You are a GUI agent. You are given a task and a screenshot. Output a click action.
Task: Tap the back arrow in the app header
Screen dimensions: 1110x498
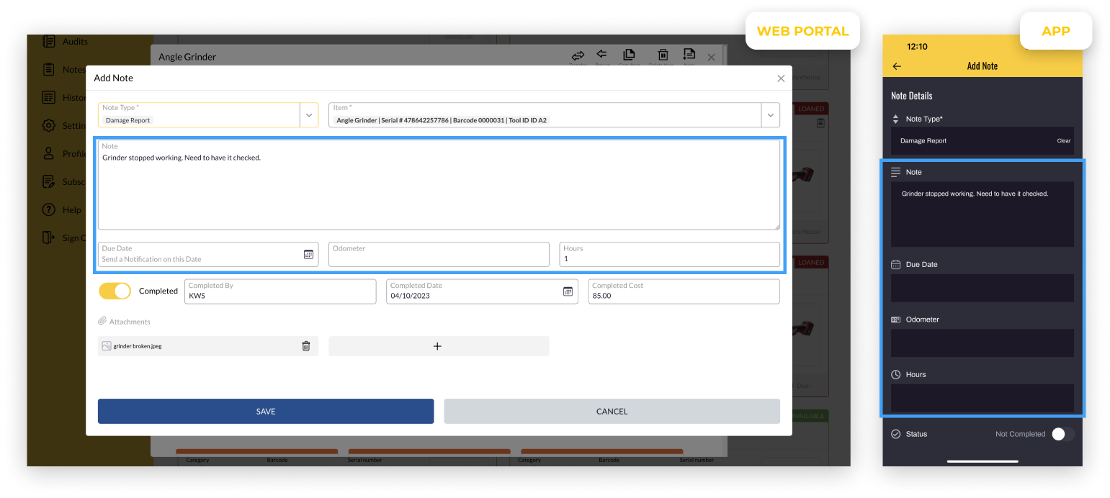click(897, 66)
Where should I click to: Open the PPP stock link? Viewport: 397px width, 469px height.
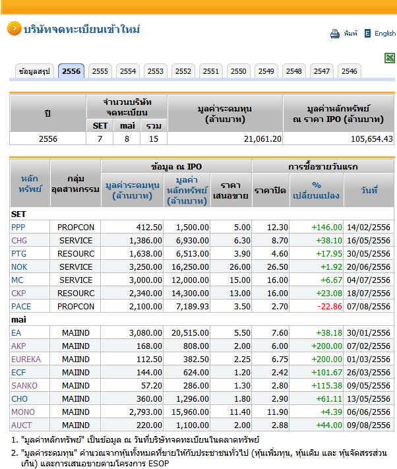pyautogui.click(x=18, y=227)
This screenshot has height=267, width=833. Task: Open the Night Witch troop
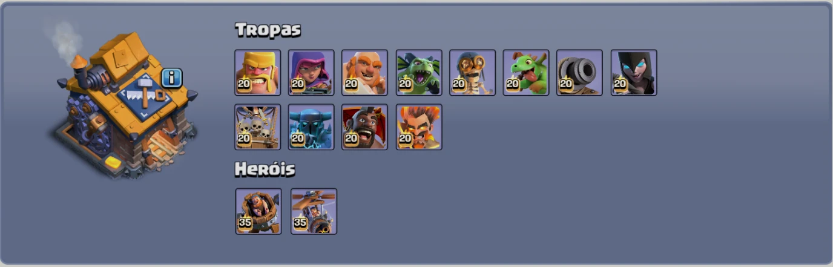pyautogui.click(x=634, y=73)
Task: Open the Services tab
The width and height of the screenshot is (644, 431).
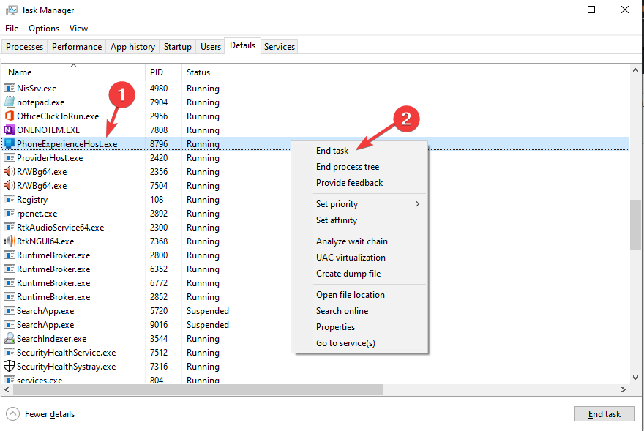Action: pos(280,47)
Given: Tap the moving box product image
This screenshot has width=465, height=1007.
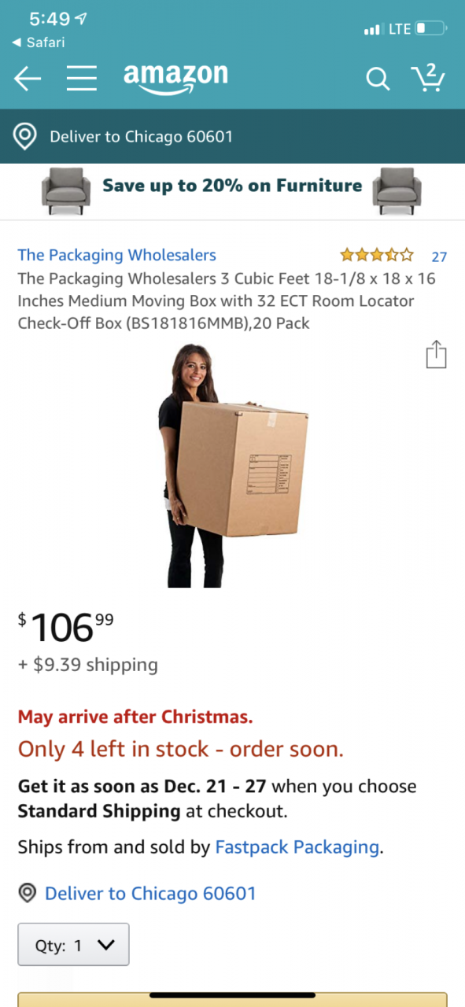Looking at the screenshot, I should [x=233, y=465].
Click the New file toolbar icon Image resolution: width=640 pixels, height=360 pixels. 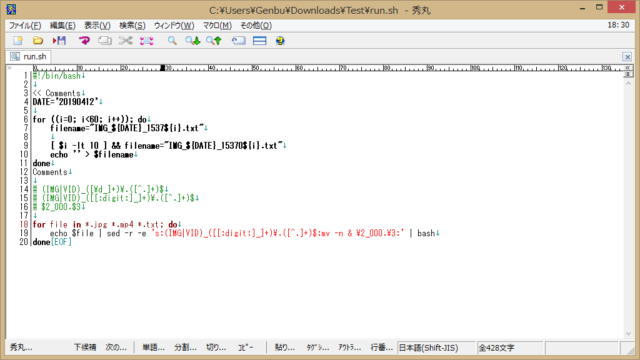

* [Task item]
Transcribe exactly the span of lines that opens with the line holding "The width and" and closes with the last line of the entries above. Omit pictures.

* [Response to the exercise]
The width and height of the screenshot is (644, 431).
Action: pos(280,47)
Given: Tap the moving box product image
This screenshot has width=465, height=1007.
Looking at the screenshot, I should [x=233, y=465].
Click the New file toolbar icon Image resolution: width=640 pixels, height=360 pixels. 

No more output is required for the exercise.